Stored items:
────────────────────────────────────────
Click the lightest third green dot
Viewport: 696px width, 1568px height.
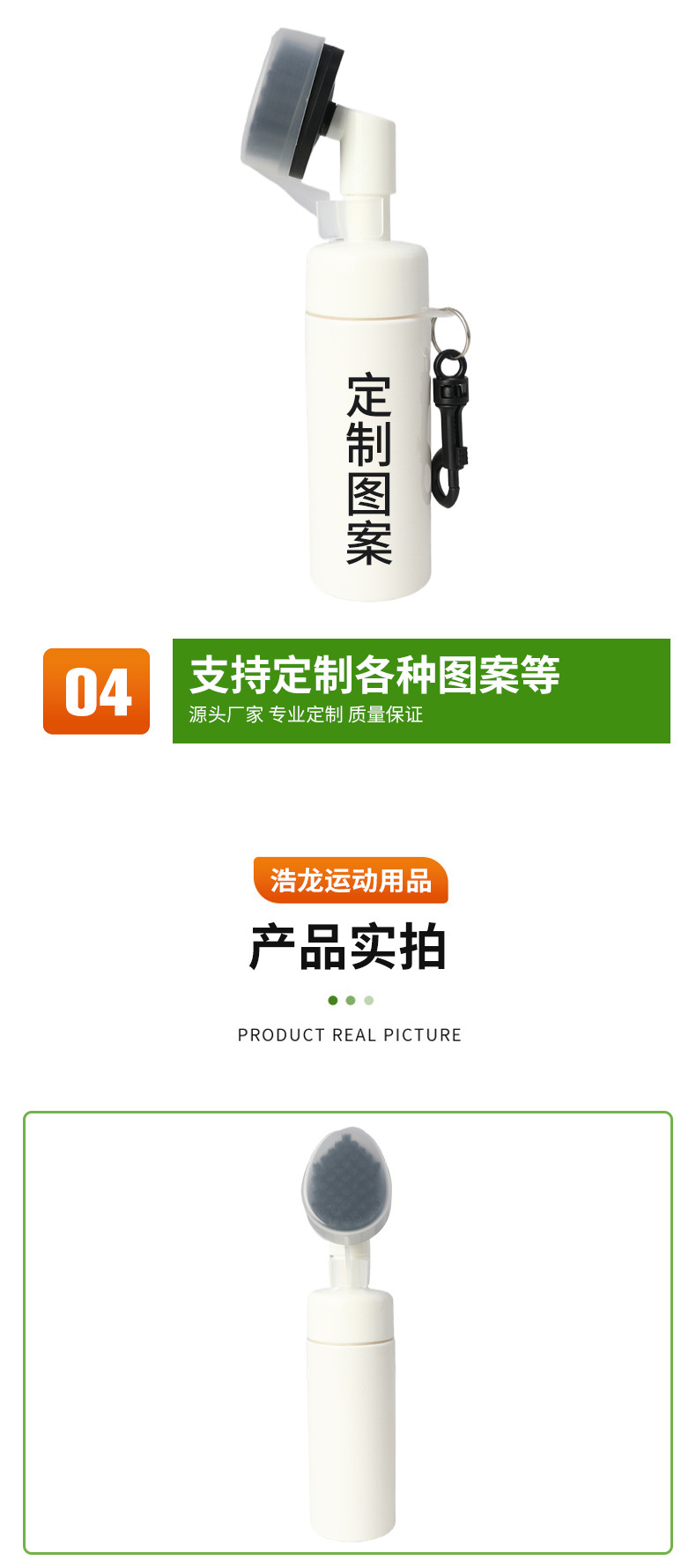tap(369, 1000)
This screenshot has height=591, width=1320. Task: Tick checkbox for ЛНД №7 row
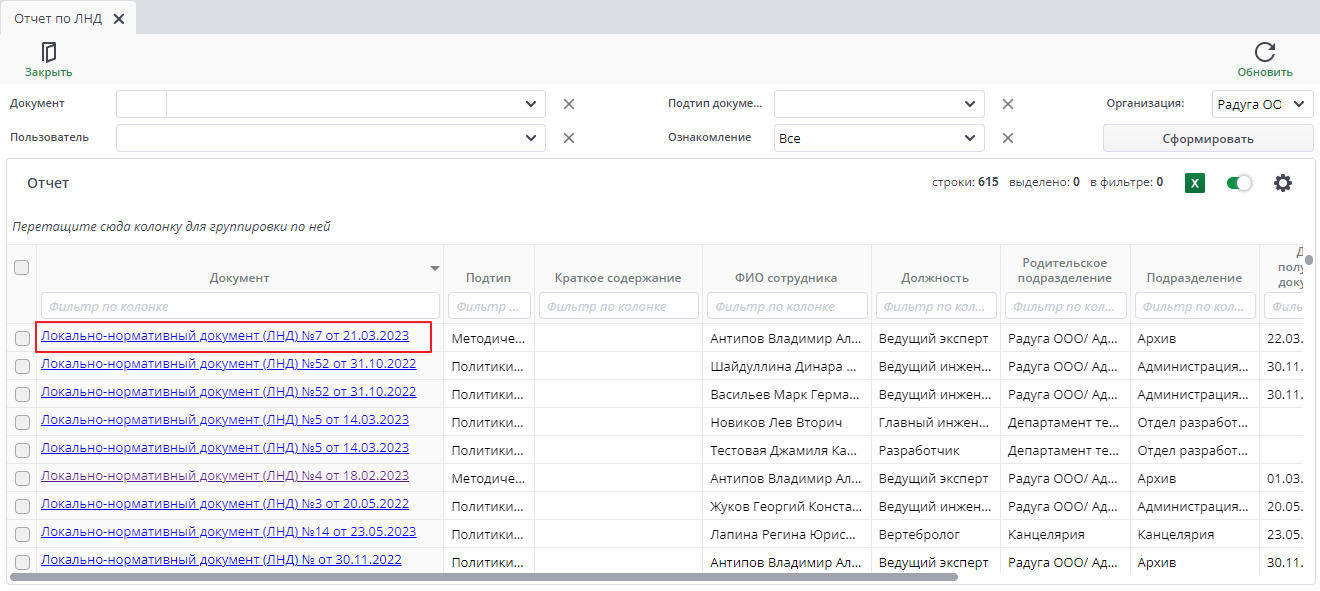(x=22, y=339)
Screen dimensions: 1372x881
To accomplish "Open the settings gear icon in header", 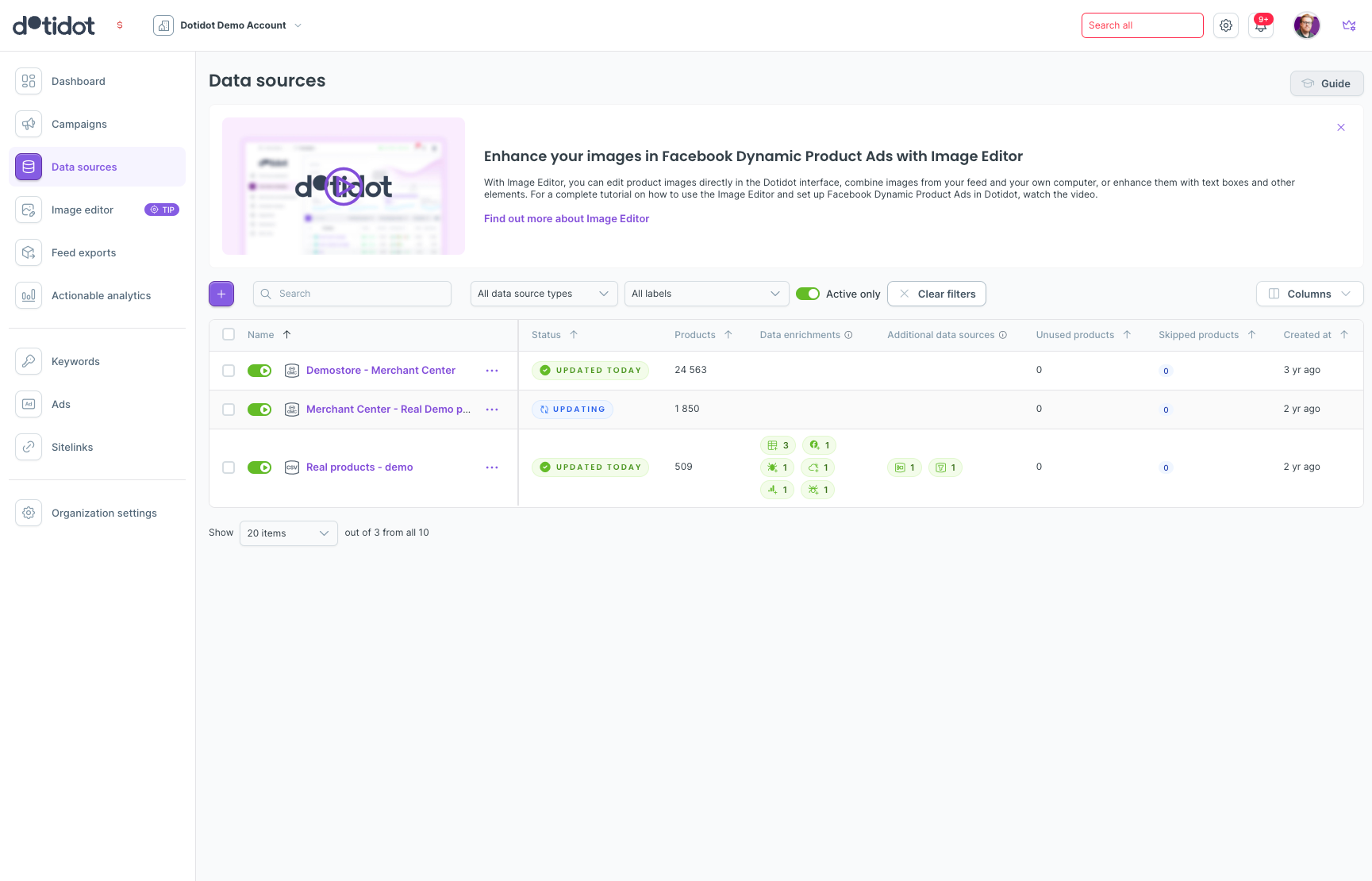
────────────────────────────────────────
When you give the entries again, keep them exact and omit any picture they contain.

Click the lightest third green dot
Viewport: 696px width, 1568px height.
tap(369, 1000)
This screenshot has height=591, width=1320. Task: Tick checkbox for ЛНД №7 row
(x=22, y=339)
Screen dimensions: 1372x881
To accomplish "Open the settings gear icon in header", 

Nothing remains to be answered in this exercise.